Un ajuste ortodoxo ejecutado por la revolución es todo un oxímoron. Los ajustes económicos son duros, pero si se acompañan de buenas dosis de credibilidad pueden traer consigo movimientos de segundo orden que, si bien no suelen reparar los efectos negativos primarios, sí ayudan a compensar las cargas mientras la economía se enrumba. Nada de eso le puede suceder a la revolución. El ajuste tumbaría la demanda interna, sí, pero no hay ninguna posibilidad de que el aumento de la inversión privada compense el retroceso del Estado. No hay exportaciones no tradicionales de base para beneficiarse de mejores precios relativos. No habrá cambios en la legislación laboral que protege los puestos de trabajo a expensas de una volatilidad extraordinaria en el salario real. Peor aun el ajuste revolucionario no se podría dar el lujo de levantar el control, porque para eso se haría necesario liberar también las tasas de interés. ¿O es que alguien se va a quedar con un bolívar encima ganando 12% con inflación en 70%, si no está forzado? El modelo se agotó, colapsó, fracasó, póngale usted el nombre que mejorar le parezca.

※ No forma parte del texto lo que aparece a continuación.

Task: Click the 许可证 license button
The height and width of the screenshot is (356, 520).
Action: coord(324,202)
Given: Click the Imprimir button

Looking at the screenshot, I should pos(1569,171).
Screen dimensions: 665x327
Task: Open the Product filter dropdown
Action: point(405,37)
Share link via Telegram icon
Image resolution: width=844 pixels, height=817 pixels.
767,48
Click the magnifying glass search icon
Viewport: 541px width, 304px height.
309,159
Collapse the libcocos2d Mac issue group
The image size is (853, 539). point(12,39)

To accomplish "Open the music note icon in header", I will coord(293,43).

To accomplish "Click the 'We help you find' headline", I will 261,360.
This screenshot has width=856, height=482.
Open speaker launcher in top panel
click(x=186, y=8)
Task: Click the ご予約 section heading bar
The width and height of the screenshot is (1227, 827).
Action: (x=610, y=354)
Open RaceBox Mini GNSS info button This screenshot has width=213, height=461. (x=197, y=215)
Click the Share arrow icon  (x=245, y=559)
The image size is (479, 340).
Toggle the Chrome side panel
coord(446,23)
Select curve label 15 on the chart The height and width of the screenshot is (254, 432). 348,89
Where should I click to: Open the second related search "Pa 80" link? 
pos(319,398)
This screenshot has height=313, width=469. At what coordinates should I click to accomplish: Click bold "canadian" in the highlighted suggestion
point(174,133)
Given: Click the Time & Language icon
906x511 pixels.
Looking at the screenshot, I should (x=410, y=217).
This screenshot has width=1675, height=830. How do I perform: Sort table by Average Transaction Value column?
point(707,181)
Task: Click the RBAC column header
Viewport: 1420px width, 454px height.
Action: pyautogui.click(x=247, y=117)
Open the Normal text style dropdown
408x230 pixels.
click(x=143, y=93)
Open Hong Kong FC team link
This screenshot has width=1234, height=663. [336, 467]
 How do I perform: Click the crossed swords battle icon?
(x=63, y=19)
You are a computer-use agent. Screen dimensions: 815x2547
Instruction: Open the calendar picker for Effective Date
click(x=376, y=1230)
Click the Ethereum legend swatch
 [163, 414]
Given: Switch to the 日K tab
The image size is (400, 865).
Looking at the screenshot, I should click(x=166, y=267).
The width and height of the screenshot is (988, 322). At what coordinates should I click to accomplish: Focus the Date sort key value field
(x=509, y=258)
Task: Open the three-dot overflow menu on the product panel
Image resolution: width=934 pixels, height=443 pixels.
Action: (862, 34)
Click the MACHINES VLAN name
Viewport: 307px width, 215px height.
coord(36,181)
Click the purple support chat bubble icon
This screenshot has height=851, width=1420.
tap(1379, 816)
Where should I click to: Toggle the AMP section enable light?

En el fondo, quizás lo que el gobierno ha hecho no sea sino reconocer su propia incapacidad, aceptar las pocas perspectivas que un ajuste de ese tipo tendría si quienes lo ejecutan son ellos mismos, con una cara ansiosa nueva aquí y otra allá. No. Es mejor seguir hasta donde dé el motor, agotar la reserva, vender el oro, dejar el pellejo de la economía en el suelo para tratar de alcanzar de alguna forma las parlamentarias. Y una vez ahí volver a pensar. Respira profundo y hunde la cabeza. No se trata solo de que no entiendan. Acaso conocen mejor sus límites de lo que muchos estamos dispuestos a atribuirles.